● Task instructions
All entries are to be printed again exactly, with their images omitted.
━━━━━━━━━━━━━━━━
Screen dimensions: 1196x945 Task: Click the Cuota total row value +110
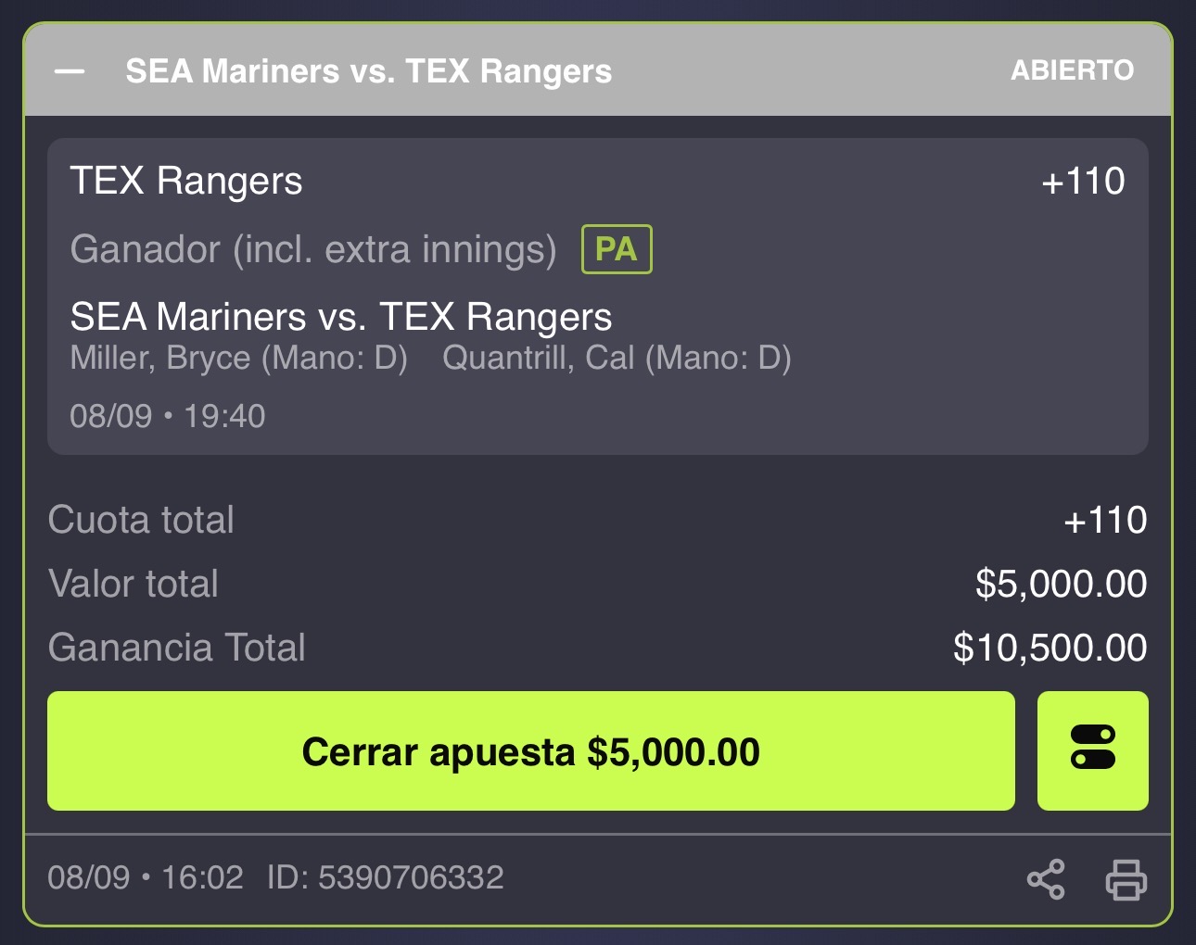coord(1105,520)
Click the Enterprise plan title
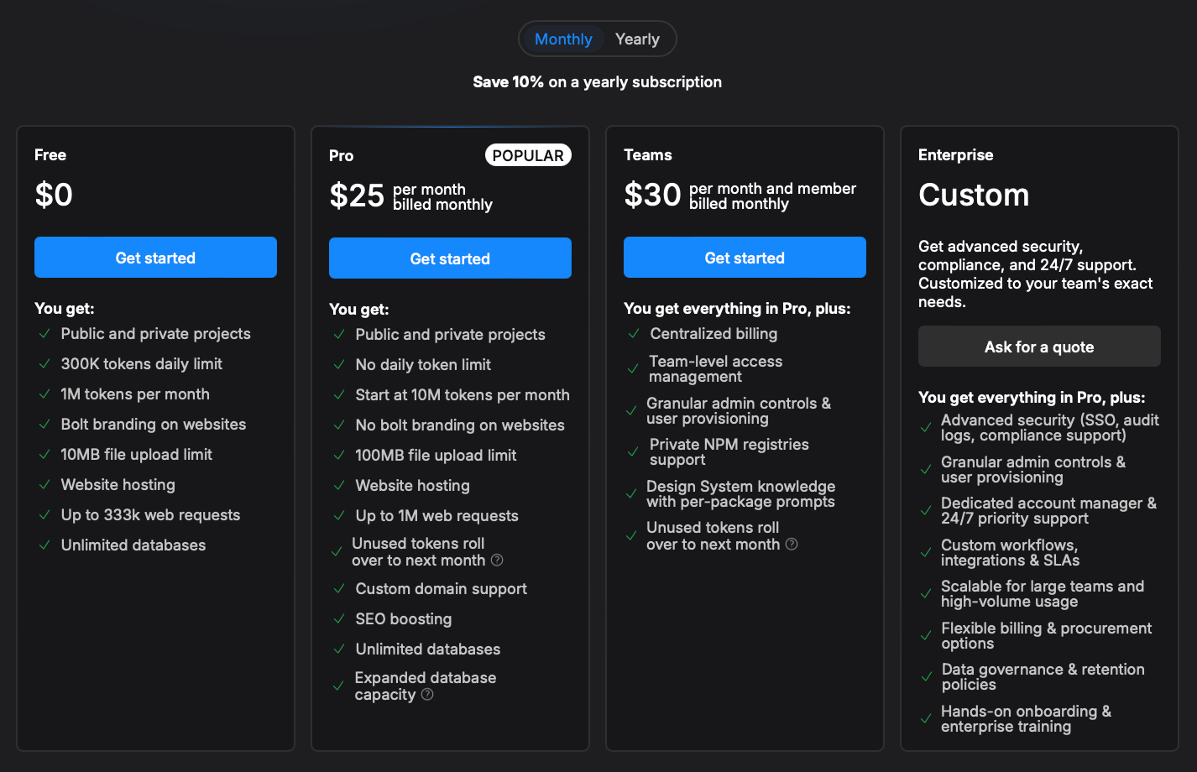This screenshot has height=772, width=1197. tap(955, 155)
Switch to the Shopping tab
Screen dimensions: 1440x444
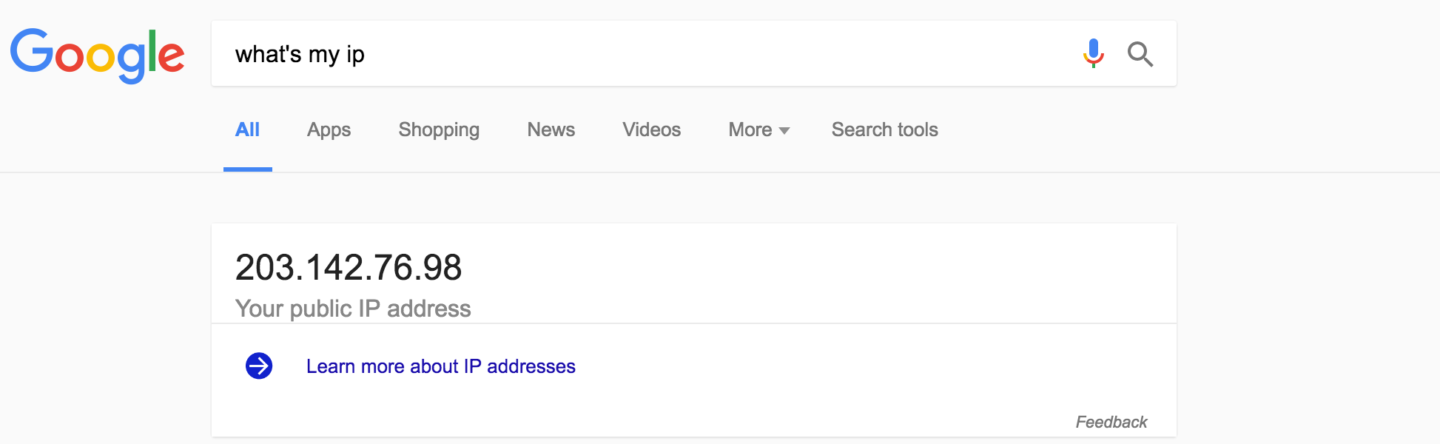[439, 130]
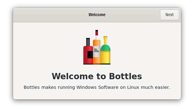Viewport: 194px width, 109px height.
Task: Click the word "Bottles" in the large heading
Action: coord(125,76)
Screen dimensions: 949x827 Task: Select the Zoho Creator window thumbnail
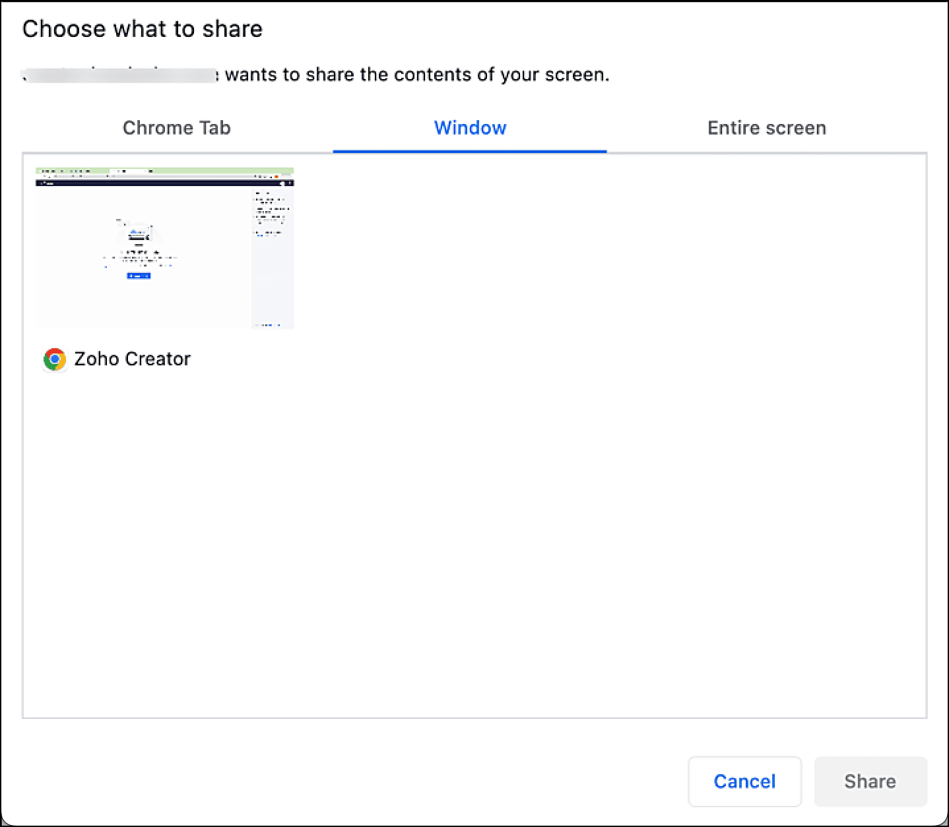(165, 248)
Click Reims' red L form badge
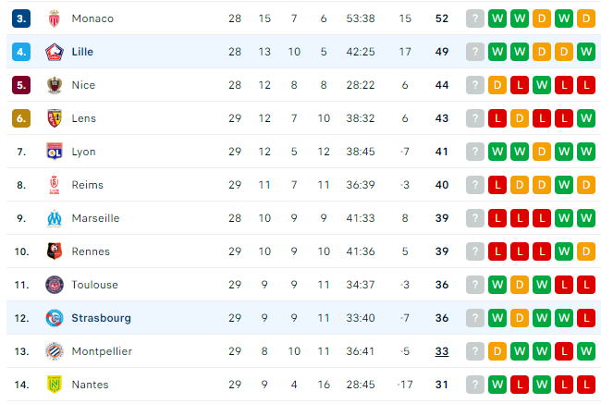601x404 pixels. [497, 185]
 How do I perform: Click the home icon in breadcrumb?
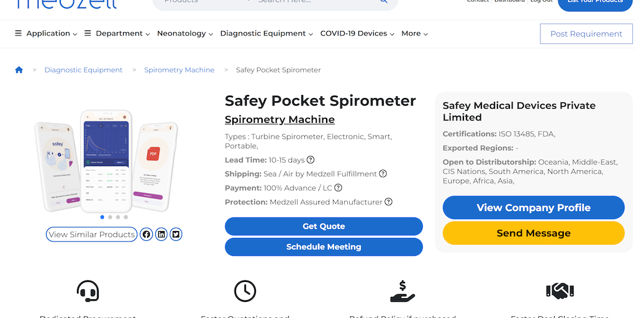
━━━━━━━━━━━━━━━━
● Finished task
Screen dimensions: 1196x945 Task: Click the Cuota total row value +110
coord(1105,520)
Click the Enterprise plan title
This screenshot has height=772, width=1197. tap(955, 155)
Switch to the Shopping tab
Screen dimensions: 1440x444
[439, 130]
Viewport: 194px width, 109px height.
Task: Click the word "Bottles" in the large heading
Action: coord(125,76)
Screen dimensions: 949x827 Task: Select the Zoho Creator window thumbnail
(165, 248)
Click Reims' red L form badge
601x404 pixels. [497, 185]
 How do I perform: Click the home icon in breadcrumb?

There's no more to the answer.